What the exercise asks: When you find the line with "Viewport: 600px width, 1059px height." among the records below, reproduce it and each line after it exactly, ending with the line with "Turn off the".

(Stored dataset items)
______________________________

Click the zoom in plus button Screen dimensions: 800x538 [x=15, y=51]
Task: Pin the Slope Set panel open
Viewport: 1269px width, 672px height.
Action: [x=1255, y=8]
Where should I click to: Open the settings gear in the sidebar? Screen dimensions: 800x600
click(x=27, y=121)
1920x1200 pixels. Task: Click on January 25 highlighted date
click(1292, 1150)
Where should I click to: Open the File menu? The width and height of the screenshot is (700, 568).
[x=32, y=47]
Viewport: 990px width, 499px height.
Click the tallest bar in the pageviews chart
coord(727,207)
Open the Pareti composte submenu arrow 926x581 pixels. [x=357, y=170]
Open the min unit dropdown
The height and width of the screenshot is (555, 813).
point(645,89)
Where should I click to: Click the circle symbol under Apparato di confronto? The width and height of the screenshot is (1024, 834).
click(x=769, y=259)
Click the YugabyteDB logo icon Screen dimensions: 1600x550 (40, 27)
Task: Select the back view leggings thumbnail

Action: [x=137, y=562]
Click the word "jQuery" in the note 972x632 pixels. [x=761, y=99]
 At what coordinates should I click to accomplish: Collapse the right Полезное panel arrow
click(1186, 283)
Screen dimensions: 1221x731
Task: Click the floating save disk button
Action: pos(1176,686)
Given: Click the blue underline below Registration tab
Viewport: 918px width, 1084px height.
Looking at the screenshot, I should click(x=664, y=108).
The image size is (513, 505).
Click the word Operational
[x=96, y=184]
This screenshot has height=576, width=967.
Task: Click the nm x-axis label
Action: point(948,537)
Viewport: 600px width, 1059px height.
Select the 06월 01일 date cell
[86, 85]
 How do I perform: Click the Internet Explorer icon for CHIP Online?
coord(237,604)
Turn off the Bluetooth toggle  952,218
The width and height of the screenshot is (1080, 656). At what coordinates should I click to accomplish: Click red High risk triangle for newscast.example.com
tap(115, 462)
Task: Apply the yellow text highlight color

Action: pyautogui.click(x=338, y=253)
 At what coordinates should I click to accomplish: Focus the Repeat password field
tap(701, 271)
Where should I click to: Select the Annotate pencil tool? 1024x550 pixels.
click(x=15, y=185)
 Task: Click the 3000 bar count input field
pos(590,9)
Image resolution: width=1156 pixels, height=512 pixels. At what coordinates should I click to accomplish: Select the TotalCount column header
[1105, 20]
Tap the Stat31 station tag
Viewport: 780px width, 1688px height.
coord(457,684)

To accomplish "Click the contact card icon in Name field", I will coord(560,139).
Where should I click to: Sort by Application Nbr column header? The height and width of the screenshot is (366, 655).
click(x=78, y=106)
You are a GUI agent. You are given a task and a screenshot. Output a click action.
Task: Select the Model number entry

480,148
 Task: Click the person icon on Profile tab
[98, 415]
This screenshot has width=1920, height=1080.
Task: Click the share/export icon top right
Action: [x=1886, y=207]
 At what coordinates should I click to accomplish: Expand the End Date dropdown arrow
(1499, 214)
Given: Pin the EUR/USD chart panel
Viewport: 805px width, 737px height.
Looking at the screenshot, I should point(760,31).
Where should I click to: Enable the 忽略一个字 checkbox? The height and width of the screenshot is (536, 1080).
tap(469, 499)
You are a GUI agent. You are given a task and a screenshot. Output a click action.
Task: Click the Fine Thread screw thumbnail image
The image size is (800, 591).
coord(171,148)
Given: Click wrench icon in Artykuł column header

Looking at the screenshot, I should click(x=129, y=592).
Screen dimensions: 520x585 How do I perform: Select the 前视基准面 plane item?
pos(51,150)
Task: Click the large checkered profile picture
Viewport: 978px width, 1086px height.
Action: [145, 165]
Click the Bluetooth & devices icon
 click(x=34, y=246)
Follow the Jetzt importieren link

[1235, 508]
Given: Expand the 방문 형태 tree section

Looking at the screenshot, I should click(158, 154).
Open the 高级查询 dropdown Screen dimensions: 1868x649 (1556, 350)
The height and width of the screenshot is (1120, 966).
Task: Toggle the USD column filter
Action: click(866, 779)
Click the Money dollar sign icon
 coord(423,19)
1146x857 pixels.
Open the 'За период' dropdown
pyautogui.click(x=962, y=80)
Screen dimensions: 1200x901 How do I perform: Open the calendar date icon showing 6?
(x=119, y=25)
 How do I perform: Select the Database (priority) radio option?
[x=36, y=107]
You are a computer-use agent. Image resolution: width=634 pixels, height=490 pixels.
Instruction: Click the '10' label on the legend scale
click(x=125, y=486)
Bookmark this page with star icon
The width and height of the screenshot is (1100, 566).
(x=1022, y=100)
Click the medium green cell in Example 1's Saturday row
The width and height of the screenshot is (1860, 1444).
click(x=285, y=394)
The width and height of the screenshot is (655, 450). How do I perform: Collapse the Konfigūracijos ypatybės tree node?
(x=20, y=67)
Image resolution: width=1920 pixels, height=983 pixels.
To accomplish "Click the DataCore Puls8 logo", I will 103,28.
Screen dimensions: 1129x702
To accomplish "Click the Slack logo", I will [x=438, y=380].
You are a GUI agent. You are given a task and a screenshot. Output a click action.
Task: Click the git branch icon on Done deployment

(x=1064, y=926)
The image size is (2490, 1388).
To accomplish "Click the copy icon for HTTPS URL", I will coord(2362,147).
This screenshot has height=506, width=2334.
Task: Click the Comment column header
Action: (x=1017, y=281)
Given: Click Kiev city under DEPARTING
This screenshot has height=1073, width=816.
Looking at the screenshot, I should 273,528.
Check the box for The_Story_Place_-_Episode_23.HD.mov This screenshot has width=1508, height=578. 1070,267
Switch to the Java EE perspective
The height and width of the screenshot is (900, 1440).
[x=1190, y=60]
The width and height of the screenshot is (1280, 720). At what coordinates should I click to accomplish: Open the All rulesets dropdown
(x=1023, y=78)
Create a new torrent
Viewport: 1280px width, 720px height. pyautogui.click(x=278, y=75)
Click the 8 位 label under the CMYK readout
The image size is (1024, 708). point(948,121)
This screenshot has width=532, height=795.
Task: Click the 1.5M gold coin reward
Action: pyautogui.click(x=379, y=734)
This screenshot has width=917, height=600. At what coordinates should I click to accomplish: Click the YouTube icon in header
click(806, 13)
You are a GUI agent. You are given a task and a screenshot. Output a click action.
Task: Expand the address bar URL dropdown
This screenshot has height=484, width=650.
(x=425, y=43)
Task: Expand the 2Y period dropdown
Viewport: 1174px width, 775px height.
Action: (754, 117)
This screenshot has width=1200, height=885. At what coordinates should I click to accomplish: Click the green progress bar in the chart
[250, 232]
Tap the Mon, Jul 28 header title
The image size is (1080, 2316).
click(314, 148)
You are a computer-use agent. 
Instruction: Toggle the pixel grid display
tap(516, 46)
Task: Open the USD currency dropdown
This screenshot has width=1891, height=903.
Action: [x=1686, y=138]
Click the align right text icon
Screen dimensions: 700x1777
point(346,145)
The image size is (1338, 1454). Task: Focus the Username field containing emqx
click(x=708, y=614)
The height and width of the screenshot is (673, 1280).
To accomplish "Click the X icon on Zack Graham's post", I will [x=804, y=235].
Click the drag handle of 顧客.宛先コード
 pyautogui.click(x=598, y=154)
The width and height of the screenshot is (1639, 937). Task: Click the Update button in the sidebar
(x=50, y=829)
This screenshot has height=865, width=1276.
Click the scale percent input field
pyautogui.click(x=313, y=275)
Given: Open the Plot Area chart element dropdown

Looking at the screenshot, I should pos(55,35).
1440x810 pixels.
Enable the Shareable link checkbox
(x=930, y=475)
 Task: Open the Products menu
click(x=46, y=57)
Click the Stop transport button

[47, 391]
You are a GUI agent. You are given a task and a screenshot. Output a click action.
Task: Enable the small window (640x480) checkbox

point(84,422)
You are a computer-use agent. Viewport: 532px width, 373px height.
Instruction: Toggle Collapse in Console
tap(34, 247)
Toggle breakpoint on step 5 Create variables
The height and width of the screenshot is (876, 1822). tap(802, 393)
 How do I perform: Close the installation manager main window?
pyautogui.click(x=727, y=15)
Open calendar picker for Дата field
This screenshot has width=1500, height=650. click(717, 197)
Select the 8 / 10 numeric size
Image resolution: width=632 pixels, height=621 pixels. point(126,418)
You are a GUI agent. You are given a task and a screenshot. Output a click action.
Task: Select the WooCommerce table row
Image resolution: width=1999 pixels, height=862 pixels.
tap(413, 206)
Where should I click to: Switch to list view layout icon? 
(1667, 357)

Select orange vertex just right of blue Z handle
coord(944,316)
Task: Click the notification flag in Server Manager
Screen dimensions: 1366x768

______________________________

Written reply:
Viewport: 600px width, 1059px height.
Select the 06월 01일 date cell
[86, 85]
 How do I perform: Click the Internet Explorer icon for CHIP Online?
coord(237,604)
Turn off the Bluetooth toggle  952,218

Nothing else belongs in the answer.